Интересно сравнить это с наблюдением священника из русских интеллигентов Александра Ельчанинова в его «Дневниках» о том, что в болезни обостряется острота духовного восприятия…
«В качестве не-ценности этой ценности противостоит смерть. Она означает не только уничтожение витальной жизни, но вместе с ней и духовной, личностной. Своеобразие тяжести этой неценности проясняется с точки зрения морального преступления против жизни - убийства. Но и всякий ущерб или ослабление, причиненные жизни, несет на себе печать элементарно контрценного, например витального падения, распада, вырождения. Серьезную опасность для жизни представляет всякая враждебно настроенная по отношению к витальному началу духовность, всякая чрезмерная культурность и жизненная слабость, атрофия надежных первичных инстинктов - и как следствие - симптоматический, разлагающий жизненный пессимизм непригодности к жизни и болезненности».
Ну, видно, что он пишет после Ницше, «переоценившего ценности».

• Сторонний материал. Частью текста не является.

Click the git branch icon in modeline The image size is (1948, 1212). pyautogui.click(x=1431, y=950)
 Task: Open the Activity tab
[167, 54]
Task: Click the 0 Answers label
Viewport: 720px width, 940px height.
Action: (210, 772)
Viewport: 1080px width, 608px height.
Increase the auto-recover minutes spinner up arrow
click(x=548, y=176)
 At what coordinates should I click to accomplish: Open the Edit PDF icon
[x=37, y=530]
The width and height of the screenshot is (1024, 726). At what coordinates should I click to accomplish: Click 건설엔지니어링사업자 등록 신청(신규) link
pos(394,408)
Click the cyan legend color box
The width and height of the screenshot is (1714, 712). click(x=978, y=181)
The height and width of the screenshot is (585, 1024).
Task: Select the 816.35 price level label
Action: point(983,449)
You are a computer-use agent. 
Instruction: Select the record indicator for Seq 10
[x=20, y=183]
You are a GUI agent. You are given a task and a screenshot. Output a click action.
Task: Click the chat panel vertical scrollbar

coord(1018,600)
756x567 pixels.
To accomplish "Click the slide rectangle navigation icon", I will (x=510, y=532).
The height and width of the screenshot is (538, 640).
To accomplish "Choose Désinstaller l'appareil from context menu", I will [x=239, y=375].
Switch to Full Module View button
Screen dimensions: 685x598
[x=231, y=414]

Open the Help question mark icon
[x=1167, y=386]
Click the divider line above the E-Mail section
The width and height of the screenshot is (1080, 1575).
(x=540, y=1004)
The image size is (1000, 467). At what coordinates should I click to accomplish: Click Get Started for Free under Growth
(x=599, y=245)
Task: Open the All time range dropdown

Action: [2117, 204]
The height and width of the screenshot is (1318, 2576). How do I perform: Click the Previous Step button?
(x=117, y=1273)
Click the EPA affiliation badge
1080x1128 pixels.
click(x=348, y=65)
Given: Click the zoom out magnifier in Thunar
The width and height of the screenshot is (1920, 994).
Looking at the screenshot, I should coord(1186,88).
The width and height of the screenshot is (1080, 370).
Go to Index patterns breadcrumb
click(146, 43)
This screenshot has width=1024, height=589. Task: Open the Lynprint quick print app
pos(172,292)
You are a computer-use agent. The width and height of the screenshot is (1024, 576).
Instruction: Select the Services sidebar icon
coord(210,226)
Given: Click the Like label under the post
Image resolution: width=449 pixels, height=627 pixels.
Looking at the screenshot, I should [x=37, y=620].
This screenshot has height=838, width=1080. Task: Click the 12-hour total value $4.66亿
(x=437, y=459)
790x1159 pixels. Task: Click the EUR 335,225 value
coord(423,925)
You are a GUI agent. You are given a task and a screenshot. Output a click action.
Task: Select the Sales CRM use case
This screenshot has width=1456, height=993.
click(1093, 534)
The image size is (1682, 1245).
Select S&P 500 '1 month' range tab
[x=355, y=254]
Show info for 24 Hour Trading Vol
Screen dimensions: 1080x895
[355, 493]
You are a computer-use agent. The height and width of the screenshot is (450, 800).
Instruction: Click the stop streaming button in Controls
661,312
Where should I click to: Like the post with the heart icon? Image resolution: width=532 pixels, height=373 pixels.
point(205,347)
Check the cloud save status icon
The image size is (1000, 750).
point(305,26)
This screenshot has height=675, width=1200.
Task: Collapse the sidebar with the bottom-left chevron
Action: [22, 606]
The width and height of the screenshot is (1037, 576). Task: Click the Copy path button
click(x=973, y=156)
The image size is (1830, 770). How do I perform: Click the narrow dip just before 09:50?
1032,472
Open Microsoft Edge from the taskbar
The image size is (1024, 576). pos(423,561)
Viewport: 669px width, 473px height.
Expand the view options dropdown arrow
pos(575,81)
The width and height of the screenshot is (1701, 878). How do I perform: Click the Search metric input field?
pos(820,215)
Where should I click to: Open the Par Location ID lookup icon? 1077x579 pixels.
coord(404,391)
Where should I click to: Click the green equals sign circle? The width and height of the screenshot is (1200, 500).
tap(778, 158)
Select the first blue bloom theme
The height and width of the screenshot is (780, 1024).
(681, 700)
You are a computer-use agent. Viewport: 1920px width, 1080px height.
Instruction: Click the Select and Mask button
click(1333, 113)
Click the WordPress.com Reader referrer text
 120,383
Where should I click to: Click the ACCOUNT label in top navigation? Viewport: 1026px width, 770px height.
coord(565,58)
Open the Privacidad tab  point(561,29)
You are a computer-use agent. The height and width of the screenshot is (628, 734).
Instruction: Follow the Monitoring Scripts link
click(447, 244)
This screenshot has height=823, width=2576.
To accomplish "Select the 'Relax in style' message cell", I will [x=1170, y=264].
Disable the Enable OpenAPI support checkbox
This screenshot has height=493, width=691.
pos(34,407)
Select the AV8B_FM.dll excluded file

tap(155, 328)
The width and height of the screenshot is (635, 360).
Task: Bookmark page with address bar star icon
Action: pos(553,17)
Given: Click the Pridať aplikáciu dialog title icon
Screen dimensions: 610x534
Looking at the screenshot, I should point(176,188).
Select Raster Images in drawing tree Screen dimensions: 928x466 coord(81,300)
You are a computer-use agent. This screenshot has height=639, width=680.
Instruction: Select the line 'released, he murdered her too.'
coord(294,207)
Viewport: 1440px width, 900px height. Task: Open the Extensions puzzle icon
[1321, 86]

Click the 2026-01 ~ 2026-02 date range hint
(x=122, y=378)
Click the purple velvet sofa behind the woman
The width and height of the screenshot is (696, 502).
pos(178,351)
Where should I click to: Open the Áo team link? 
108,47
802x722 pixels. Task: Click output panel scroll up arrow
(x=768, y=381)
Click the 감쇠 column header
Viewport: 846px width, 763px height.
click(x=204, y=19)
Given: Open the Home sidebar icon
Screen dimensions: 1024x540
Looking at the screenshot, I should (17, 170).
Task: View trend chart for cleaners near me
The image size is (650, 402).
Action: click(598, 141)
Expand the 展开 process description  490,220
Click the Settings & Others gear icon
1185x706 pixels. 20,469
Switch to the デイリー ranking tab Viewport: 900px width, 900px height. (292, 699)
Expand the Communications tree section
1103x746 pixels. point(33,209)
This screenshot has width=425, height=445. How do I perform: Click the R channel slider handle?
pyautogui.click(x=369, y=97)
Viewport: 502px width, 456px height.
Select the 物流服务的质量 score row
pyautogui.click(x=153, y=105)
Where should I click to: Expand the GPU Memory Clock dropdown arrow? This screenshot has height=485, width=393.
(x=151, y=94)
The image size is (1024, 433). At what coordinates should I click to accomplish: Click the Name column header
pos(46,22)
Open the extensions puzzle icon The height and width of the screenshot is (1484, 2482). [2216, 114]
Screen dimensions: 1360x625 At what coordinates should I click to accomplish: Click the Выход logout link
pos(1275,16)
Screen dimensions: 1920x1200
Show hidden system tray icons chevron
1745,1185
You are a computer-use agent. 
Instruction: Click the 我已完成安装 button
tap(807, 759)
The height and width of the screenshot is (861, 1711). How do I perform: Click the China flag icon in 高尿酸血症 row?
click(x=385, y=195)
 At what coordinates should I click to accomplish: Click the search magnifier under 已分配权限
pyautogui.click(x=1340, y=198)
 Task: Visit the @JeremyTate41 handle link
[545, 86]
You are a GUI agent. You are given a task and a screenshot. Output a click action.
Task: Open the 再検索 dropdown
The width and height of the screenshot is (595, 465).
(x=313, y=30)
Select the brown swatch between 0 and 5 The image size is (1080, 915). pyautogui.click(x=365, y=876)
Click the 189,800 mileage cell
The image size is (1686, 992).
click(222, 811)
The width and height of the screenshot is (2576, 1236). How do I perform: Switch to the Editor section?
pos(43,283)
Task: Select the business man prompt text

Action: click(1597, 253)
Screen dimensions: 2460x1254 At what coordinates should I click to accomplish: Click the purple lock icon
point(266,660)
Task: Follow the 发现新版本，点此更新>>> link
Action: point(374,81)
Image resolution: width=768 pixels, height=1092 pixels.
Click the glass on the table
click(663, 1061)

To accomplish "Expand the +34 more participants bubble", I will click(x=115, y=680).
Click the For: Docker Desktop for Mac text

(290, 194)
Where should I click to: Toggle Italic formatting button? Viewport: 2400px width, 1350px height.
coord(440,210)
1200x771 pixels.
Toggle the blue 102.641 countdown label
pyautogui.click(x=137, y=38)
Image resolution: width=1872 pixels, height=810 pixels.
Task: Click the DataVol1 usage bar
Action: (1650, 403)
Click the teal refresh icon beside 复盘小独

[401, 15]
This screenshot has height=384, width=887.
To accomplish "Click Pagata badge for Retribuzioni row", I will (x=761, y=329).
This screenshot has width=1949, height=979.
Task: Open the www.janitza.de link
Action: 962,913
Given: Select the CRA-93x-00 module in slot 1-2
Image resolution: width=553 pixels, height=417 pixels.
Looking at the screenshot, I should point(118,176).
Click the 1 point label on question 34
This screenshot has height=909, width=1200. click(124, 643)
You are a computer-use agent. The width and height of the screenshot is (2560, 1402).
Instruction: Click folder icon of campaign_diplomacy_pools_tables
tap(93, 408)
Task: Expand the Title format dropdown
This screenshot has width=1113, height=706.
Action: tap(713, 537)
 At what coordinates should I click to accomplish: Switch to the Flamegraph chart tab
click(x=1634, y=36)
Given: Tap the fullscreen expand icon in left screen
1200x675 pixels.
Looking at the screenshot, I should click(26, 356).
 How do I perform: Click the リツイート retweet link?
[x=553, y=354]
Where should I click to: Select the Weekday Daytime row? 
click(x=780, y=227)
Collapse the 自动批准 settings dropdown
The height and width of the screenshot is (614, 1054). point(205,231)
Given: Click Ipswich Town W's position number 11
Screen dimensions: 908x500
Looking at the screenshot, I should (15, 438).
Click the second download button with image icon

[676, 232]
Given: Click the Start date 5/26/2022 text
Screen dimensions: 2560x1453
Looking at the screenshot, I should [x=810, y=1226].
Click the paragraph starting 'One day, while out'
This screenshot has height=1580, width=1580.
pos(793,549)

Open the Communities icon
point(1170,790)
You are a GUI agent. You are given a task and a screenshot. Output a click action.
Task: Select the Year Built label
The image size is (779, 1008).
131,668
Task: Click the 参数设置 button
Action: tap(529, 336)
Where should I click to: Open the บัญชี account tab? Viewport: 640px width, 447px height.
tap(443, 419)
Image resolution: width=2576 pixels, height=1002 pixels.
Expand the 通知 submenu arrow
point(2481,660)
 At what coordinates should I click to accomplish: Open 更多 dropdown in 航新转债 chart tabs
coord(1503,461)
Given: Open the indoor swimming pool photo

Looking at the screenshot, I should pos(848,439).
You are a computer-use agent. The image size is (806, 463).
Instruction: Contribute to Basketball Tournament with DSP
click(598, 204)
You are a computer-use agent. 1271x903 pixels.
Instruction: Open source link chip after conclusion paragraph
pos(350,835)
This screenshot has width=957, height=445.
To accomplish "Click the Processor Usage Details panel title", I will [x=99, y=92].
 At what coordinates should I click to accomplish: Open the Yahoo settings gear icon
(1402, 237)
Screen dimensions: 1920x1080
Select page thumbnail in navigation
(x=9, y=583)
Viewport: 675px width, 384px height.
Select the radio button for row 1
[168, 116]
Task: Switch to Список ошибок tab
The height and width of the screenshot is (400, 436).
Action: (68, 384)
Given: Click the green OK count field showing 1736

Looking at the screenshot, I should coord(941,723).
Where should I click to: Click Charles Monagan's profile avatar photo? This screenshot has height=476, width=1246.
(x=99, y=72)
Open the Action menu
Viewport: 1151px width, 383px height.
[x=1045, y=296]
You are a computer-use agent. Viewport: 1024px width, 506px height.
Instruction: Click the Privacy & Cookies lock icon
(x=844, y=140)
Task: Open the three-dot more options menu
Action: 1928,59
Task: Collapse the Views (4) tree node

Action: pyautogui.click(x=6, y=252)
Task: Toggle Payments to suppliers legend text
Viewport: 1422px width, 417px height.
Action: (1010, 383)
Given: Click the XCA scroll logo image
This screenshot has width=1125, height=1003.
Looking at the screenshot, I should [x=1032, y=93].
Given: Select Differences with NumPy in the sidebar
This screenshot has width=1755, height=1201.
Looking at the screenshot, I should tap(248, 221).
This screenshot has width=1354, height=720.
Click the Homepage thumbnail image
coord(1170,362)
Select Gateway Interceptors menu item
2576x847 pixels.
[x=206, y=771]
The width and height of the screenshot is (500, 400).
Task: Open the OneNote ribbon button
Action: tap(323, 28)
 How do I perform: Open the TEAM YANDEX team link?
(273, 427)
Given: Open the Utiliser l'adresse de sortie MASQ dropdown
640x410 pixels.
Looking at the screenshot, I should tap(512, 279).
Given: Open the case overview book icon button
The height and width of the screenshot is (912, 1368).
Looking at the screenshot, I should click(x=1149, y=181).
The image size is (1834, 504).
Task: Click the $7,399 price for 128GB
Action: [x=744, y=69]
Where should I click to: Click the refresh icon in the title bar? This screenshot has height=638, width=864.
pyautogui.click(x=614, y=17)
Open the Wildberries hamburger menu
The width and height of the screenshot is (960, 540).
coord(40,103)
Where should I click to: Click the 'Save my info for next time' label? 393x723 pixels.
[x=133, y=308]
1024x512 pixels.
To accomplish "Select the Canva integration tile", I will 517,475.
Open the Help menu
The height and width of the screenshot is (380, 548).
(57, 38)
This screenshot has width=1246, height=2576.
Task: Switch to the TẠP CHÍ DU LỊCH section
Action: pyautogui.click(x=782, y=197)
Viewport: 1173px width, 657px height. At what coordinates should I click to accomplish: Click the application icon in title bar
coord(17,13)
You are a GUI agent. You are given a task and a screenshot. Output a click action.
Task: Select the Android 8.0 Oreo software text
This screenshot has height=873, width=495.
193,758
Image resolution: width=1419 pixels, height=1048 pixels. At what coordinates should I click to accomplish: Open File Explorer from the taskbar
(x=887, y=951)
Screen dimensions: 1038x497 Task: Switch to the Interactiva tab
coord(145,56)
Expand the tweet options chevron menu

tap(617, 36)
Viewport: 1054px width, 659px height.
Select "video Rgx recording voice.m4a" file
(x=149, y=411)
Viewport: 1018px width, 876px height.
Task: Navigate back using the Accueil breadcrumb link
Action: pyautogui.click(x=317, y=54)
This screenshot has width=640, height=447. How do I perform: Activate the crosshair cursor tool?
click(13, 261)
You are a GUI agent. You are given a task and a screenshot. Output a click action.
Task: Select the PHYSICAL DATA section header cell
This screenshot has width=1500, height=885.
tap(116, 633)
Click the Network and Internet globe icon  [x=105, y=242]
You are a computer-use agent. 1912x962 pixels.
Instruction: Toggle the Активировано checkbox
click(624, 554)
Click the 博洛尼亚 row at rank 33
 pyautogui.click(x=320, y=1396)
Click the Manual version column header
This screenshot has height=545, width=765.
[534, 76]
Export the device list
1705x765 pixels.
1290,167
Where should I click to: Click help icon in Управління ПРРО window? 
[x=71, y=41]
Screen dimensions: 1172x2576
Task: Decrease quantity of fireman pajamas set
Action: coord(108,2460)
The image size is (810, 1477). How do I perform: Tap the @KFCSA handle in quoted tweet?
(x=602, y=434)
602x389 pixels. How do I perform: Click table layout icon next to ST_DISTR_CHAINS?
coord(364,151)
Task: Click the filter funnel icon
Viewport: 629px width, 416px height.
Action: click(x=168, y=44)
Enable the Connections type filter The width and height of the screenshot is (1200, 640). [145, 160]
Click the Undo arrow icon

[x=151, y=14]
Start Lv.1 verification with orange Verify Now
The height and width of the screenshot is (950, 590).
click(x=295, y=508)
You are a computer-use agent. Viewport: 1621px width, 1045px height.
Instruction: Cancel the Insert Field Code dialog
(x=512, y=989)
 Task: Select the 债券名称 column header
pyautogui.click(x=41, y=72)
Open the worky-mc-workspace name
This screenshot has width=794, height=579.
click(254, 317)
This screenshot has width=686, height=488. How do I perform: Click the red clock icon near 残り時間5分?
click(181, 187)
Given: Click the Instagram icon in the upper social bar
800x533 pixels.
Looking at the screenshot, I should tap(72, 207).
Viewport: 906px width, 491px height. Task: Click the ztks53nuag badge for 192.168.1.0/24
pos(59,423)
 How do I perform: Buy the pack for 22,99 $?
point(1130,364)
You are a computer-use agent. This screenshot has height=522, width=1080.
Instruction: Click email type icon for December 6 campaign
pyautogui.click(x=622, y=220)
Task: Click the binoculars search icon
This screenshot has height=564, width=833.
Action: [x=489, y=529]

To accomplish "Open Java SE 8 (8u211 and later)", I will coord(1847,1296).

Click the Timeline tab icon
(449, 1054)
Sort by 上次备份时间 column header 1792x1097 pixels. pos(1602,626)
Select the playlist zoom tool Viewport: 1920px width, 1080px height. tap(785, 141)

«Ценность здоровой жизни властно требует этического признания естественного и инстинктивного, почтительного охранения и «ухода» за природным началом. У античного человека эта почтительность была; в его представлении о красоте и невинности всего естественного эта этическая ориентация нашла свое классическое выражение. Всякого рода неестественность, извращенность, болезненные инстинкты представляются этой установке гнусными. На здоровье эмоциональной жизни основывается индивидуальная жизнь, на здоровье художественных инстинктов - жизнь общества. И тело общества имеет корни в той же самой витальной основе: там, где общественные инстинкты дегенерируют, там народ со всем своим содержанием высших ценностей клонится к закату.
Конечно, ценность жизни можно и переоценить. В античной этике обнаруживается и воззрение на душу как на некий витальный организм, и на «благое» как на «здоровое», «благотворно влияющее на душу». Не только у Эпикура и стоиков обнаруживается эта мысль, ее знает и этика Платона, причем это ни в коем случае не следует воспринимать как иносказание. Таким образом, здоровье
вообще делается «высшим благом»; и если это и не здоровье тела, то все же имеет место неправомерно преувеличенная оценка ценности жизни, неверная аналогия между душой и телом, этический натурализм».
Ага. Т.е. все-таки гарантированное следование нравственного здоровья из психофизического он отрицает. Второе необходимо, но недостаточно.
«Более серьезной ошибкой, однако, является обратное, этический антинатурализм, недооценка природного и борьба с ним. Многие этические теории допускали ее, при этом дело обычно шло об «аффектах» (страстях). Полагали, что в них можно увидеть нечто неполноценное, склоняющее человека ко злу. Но поскольку они принадлежат «природе» человека, неизбежно приходили к тому, чтобы природное объявить дурным. Отсюда вытекает борьба против аффектов, тенденция не
только овладеть ими, но вовсе искоренить их. Это тенденция аскезы, умерщвление желаний и всех удовольствий, выраженная враждебность против сферы природного и ценности витального.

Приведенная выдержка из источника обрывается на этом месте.